In conclusion, we have developed and analyzed a novel spatial mathematical model that frames corruption as a pathogenic social strategy within a resource-competition ecosystem [1,8]. By incorporating renewable resource dynamics, resource-dependent transmission, predator-prey enforcement, and spatial connectivity through migration, the model captures key mechanisms underlying corruption persistence in interconnected populations [4,13]. The rigorous mathematical analysis of positivity, boundedness, synchronization, stability thresholds, critical migration rates, and bifurcation behavior provides not only theoretical insights into the spatial dynamics of corruption but also a practical tool for evaluating intervention strategies in connected regions [27,28,29]. The surprising result that symmetric migration does not alter the invasion threshold simplifies policy analysis, indicating that efforts should focus on improving local fundamentals rather than controlling connectivity.
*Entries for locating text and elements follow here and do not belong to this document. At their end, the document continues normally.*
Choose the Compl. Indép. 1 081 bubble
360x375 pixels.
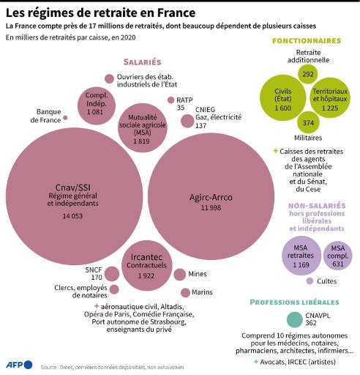[97, 104]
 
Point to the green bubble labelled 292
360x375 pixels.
[307, 74]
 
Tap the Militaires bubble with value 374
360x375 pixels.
[308, 124]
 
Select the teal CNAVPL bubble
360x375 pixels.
[293, 319]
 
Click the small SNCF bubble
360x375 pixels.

The forward bifurcation result is particularly encouraging for international cooperation, suggesting that persistent efforts to reduce patch-specific reproduction numbers below unity will eventually eliminate corruption throughout a connected system, without hysteresis or lock-in effects [9,10]. By identifying the key parameters that influence corruption dynamics in space, this work offers a quantitative, evidence-based roadmap for the global fight against corruption. The model demonstrates that effective anti-corruption policy must address both local structural incentives and the challenges of spatial connectivity [11,12]. In an increasingly interconnected world, the spillover effects revealed by our analysis highlight the need for coordinated international action, as corruption in one region can undermine stability in neighboring regions, making corruption a transnational challenge requiring cooperative solutions [7,15].